Large language models (LLMs) like GPT often err when responding to queries derived from Securities and Exchange Commission (SEC) filings, according to a groundbreaking study conducted by researchers at the innovative startup Patronus AI. In their tests, the most advanced AI model, OpenAI’s GPT-4 Turbo, could only manage an accuracy rate of 79%. This level of performance is “absolutely unacceptable” for applications meant for production, according to Patronus AI co-founder Anand Kannappan.
Developing AI in Regulated Industries: A Difficult Landscape
The findings highlight the enormous difficulties AI models face in regulated fields like finance, where accuracy and dependability are crucial. LLMs frequently make mistakes, giving inaccurate statistics or flatly declining to respond to inquiries. This information is crucial because it could give financial firms a competitive advantage in the financial industry to be able to precisely summarize or analyze SEC filings.
FinanceBench: An Innovative Measure for AI Performance in the Financial Sector
The FinanceBench study, carried out by Patronus AI, comprises more than 10,000 questions and answers taken from SEC filings. Its goal is to establish a standard by which to evaluate AI’s effectiveness in the banking industry. The dataset increases the test’s complexity and rigor by requiring not only text extraction but also a minimal amount of mathematical reasoning.
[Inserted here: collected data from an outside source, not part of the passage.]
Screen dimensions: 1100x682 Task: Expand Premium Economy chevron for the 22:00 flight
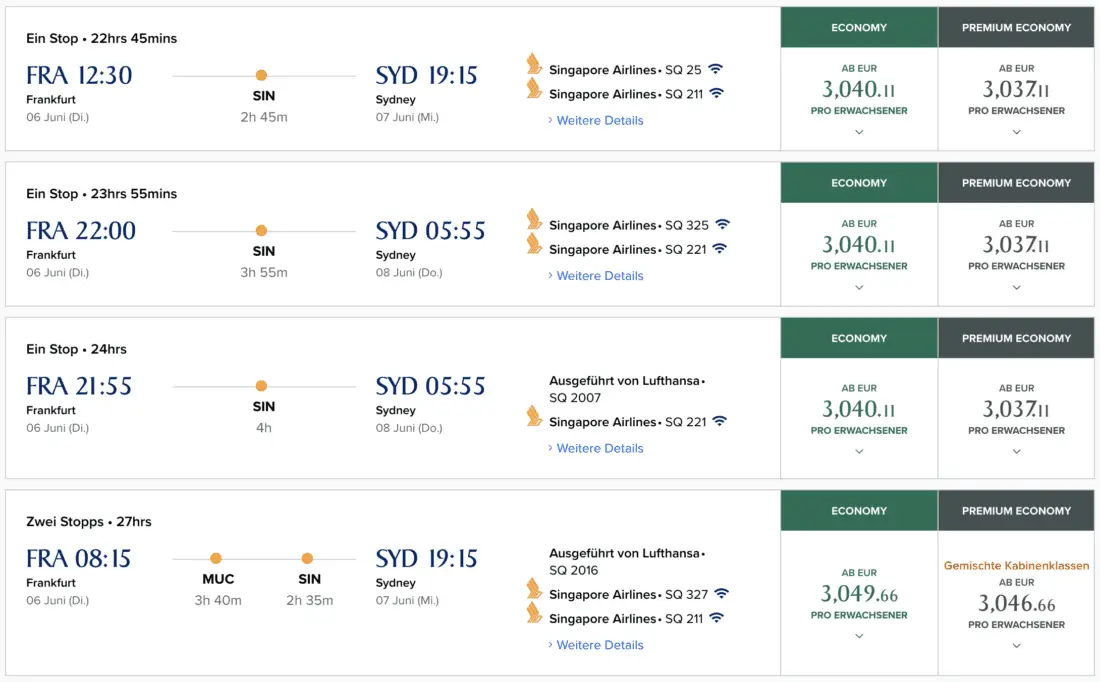coord(1016,288)
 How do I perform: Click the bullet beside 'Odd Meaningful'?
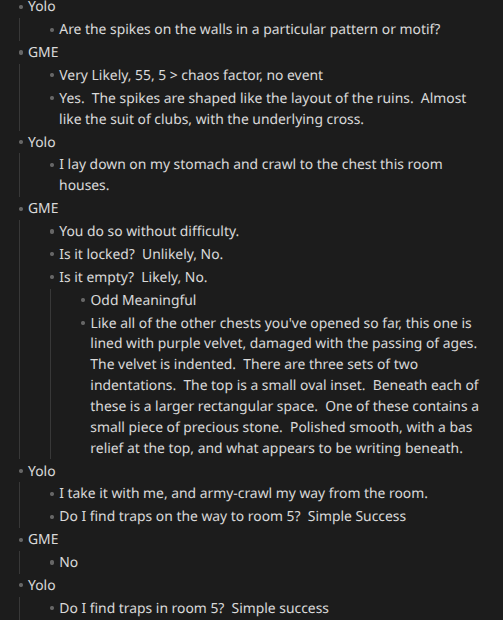pyautogui.click(x=83, y=301)
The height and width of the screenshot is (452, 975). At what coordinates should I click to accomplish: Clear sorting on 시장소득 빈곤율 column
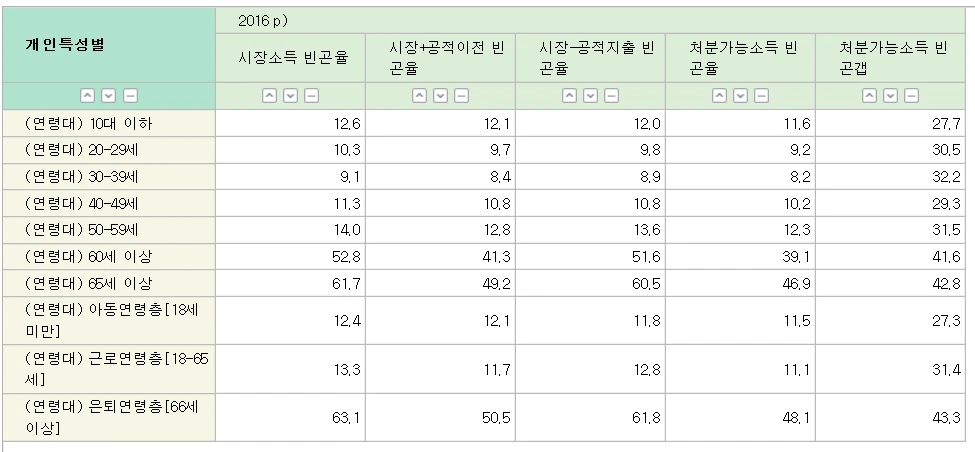click(312, 96)
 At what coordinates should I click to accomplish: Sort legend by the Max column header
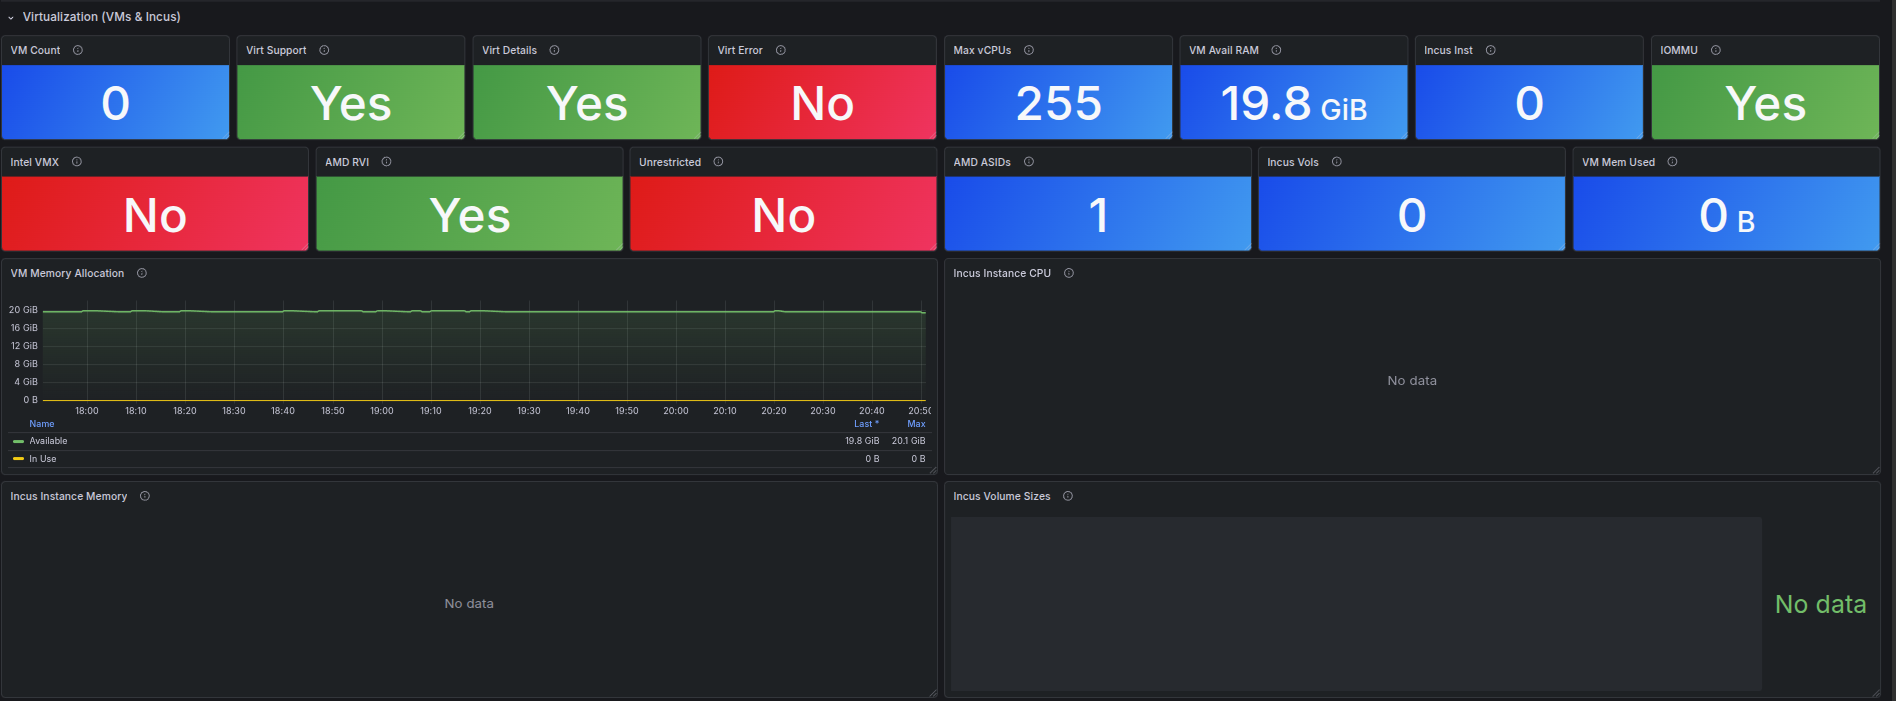pyautogui.click(x=916, y=424)
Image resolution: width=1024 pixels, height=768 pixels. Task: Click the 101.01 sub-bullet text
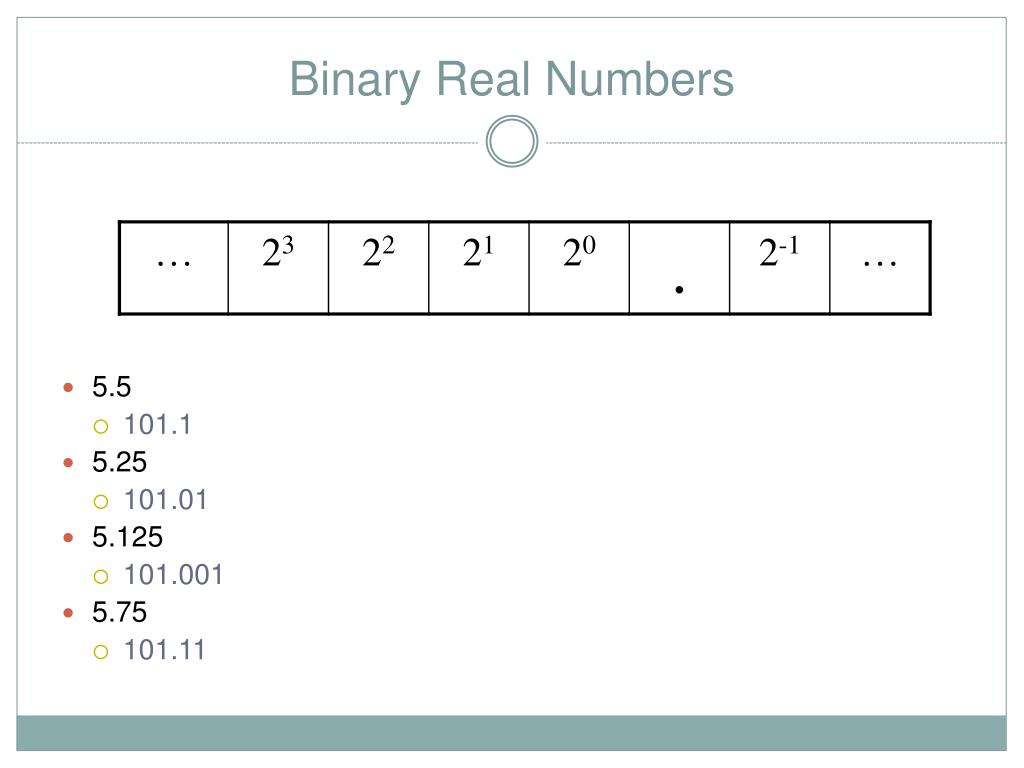(165, 500)
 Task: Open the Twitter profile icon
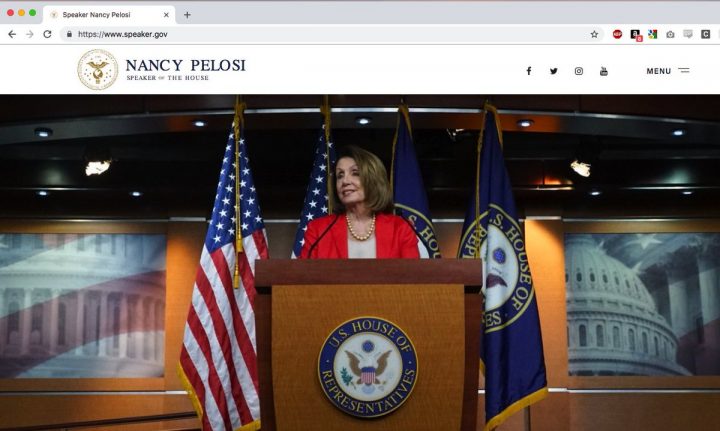(554, 71)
Providing Trustworthy AI Applications in Industry
Patronus AI’s main objective is to provide software tools for automated life cycle management (LLM) testing. This is to ensure that trustworthy AI applications in business don’t spread false information. The business must now focus more than ever on guaranteeing the accuracy and dependability of these technologies due to the growing reliance on AI across numerous industries.